The resume nobody reads

Vibe coding's first year followed a pattern familiar from every technology boom before it. Explosive adoption driven by massive capital, with a security reckoning always running one funding cycle behind. The industry went from weekend experiment to $45 billion market without stopping for the work that makes professional software trustworthy. Code review and penetration testing. Disclosure programs staffed by people who actually read their inboxes. Running a proper background check on this industry would mean standardized security audits for platforms above a certain user threshold, mandatory disclosure timelines, third-party pen testing before Series A money clears. None of that exists yet.

Karpathy said the quiet part in his anniversary post. Engineers no longer write code directly, he explained. They direct and oversee agents. But oversight requires understanding what you're overseeing. When the BBC reporter watched Orchids compile thousands of characters on his screen, he saw output he couldn't parse. When the attacker slipped a malicious line into that wall of text, nobody caught it. Call that what you will. It looked like a rubber stamp on a document nobody read.

The $19 million Backslash raised will fund some of the background checking this industry needs. Enterprises want visibility into what AI agents actually produce. Platforms need guardrails that operate at the speed code ships. But one company cannot audit a $45 billion market by itself. And the platforms, the Orchids and Base44s and whatever launches next Tuesday, keep compiling code faster than anyone can inspect it.

Vibe coding turned one last week. It got a new name and a corner office. Nobody asked for its references. The only question now is whether the industry runs the background check before or after something breaks that can't be patched in 24 hours.

Frequently Asked Questions

Q: What is agentic engineering and how does it differ from vibe coding?

A: Agentic engineering is Andrej Karpathy's proposed replacement for 'vibe coding.' While vibe coding described casual AI-assisted coding experiments, agentic engineering signals professional workflows where developers direct AI agents to write production code. Karpathy says the term emphasizes 'an art and science and expertise' that the original label lacked.

Q: What happened in the Orchids vibe coding hack?

A: Security researcher Etizaz Mohsin found a vulnerability in Orchids that allowed him to inject code into any user's project remotely. He demonstrated a zero-click attack on a BBC reporter, taking over his laptop without any action from the victim. Orchids, which claims one million users with fewer than ten employees, took months to respond to his warnings.

Q: What is Backslash Security and why does its funding matter?
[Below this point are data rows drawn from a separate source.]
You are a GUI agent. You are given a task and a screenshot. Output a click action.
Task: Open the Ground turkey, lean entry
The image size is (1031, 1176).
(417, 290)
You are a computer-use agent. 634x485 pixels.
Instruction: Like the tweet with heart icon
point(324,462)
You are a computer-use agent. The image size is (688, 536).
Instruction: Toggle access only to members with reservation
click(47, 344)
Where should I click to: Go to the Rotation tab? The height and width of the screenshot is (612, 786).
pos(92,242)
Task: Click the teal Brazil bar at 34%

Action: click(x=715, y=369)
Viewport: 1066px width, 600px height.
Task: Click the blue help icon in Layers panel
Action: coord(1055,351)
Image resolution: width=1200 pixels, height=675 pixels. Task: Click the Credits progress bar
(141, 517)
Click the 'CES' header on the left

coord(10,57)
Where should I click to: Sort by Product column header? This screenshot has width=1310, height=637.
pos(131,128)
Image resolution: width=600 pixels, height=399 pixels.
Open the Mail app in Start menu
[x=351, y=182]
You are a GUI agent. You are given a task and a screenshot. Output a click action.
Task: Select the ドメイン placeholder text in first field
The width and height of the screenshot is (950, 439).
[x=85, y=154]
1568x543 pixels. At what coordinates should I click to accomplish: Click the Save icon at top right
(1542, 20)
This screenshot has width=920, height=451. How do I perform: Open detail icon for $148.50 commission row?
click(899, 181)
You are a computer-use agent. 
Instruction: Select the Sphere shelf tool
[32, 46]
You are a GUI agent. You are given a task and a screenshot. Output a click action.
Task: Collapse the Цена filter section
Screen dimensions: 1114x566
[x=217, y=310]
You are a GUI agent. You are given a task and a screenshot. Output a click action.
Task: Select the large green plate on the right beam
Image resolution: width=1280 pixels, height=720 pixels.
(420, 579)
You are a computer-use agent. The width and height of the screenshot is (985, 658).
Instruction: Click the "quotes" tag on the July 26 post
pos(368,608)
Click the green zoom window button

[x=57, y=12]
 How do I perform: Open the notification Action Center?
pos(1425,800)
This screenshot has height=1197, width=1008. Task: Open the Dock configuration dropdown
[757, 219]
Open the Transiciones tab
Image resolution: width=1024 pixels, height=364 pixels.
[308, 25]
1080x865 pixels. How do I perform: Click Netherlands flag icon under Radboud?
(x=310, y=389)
A: Backslash Security is the only startup purpose-built for vibe coding security. It raised $19 million in Series A funding last week, bringing its total to $27 million. The company monitors AI-generated code across development tools in real time. Its small funding contrasts sharply with the $45 billion in valuations held by the platforms it aims to protect.

Q: How does vibe coding affect consumers who do not write code?

A: Companies like Nothing are bringing vibe coding to smartphones, letting users create homescreen widgets by typing text prompts. The AI generates code the user cannot read or verify. Unlike developer platforms where security researchers file vulnerability reports, consumer products have no equivalent safety net for AI-generated code.

Q: What security standards should vibe coding platforms meet?

A: The article argues platforms above a certain user threshold need standardized security audits, mandatory vulnerability disclosure timelines, and third-party penetration testing before major funding rounds. Currently none of these requirements exist, and platforms like Orchids operated with a million users while being unable to respond to basic security disclosures.